CUPE has renewed our call for federal pay equity legislation. A federal House of Commons special committee on pay equity, initiated by an NDP motion, is hearing from witnesses. Annick Desjardins, CUPE Executive Assistant to the National President and human rights lawyer, made a presentation to the committee on April 18.
“CUPE has a lot of experience with pay equity and a lot of expertise in job evaluation, which is an essential part of any pay equity process that aims to be fair,” Desjardins explained to the special committee.
CUPE pioneered gender-neutral job evaluation and made groundbreaking pay equity wins under the patchwork of provincial systems. We’ve also seen wage justice denied to tens of thousands of women, including flight attendants whose pay discrimination complaint was dismissed after a defective and protracted 22-year battle. We know what works: proactive pay equity legislation.

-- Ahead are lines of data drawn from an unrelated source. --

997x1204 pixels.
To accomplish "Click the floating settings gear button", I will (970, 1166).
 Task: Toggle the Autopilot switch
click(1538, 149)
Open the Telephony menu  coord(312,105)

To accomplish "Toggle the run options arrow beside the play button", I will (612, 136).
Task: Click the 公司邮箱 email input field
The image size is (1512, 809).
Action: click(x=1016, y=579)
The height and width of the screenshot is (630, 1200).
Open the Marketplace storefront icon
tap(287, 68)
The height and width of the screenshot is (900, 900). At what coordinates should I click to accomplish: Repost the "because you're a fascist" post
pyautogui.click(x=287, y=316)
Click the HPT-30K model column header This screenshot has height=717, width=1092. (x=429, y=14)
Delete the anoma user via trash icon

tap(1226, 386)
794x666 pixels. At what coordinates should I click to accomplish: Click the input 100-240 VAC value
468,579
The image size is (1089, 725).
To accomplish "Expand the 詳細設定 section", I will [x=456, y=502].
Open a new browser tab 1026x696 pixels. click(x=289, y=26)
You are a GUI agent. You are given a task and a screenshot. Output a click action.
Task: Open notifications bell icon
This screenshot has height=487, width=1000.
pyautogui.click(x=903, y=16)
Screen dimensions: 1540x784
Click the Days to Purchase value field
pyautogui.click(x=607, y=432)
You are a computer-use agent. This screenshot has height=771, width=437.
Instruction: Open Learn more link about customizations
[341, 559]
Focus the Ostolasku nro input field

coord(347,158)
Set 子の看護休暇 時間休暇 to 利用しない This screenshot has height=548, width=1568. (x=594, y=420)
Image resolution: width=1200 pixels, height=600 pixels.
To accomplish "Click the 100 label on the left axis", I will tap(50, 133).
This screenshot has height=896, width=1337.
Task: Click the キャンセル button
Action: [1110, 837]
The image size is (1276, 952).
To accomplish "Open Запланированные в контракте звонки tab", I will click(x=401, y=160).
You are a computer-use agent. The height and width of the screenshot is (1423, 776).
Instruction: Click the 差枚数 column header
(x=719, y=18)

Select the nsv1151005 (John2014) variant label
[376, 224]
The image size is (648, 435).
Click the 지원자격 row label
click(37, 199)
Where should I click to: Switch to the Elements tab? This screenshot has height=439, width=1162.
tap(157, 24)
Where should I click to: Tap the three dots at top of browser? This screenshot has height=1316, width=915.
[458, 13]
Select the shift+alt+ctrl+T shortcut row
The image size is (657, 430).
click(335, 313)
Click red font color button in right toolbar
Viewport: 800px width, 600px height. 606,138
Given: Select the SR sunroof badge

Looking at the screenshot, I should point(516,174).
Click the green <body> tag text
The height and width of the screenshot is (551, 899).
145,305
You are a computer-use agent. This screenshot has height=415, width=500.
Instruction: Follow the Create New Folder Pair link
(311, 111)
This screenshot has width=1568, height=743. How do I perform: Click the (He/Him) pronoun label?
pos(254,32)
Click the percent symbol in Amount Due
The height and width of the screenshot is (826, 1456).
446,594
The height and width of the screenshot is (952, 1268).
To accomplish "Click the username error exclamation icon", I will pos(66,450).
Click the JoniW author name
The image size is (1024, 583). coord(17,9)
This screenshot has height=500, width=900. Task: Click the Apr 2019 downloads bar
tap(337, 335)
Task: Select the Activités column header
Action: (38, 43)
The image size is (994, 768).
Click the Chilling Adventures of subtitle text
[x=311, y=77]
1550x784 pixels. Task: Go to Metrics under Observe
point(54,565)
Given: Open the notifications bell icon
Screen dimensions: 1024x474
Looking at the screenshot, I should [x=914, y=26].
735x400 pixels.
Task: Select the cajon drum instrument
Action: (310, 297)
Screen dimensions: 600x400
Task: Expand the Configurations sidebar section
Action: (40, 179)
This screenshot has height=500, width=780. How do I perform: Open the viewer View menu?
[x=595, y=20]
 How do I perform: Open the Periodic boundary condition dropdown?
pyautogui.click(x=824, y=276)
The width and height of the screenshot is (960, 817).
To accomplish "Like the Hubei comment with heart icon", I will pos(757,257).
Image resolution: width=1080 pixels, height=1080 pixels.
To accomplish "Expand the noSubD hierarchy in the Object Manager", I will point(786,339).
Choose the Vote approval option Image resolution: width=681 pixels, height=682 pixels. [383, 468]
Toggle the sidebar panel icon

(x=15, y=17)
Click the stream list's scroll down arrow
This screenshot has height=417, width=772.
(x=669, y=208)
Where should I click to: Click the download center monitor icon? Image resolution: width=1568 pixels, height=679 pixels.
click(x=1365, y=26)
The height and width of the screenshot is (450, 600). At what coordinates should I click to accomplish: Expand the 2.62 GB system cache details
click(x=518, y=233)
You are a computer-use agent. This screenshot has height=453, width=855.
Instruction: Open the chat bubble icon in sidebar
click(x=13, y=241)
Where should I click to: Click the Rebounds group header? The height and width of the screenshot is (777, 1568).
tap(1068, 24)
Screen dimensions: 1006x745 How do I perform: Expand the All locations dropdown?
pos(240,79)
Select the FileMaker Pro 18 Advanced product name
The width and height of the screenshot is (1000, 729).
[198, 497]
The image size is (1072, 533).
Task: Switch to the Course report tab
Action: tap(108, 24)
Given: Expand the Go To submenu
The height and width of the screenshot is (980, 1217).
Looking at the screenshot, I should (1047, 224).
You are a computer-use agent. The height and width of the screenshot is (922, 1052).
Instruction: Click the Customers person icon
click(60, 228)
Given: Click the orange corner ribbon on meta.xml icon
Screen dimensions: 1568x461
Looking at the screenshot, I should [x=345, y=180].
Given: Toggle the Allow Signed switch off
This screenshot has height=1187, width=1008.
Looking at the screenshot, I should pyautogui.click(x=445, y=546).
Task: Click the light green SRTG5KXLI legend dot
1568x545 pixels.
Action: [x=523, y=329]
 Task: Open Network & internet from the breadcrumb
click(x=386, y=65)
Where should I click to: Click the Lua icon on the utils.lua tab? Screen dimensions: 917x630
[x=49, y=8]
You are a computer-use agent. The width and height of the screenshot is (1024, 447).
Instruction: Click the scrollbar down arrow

In the early 2000s, the federal Pay Equity Task Force came to the same conclusions after three years of consultations and research. Its comprehensive 2004 report laid out the model for a proactive federal pay equity law – one that remains relevant today.
“In a proactive model, methods are defined in the law and then simply applied by the committee. In a complaints-based model, pay equity methods are subject to litigation in the courts, with experts, counter-experts, testimony, cross-examinations. […] It’s endless,” Desjardins explained.
“So obviously that’s why the system is inefficient. We need all jurisdictions to adopt a proactive model. It would end this costly dispute parade that ultimately settles nothing.”
Despite the recommendations in the 2004 report, the Liberal government of the day maintained the ineffective complaints-driven system.
The Harper government’s Public Sector Equitable Compensation Act (PSECA) set the pay equity agenda further back.
CUPE has real, first-hand experience with these systems and the challenges of working within them. That’s why CUPE is calling for the immediate repeal of PSECA and a proactive federal pay equity law modeled on the 2004 task force recommendations.
The committee will issue a report on June 10.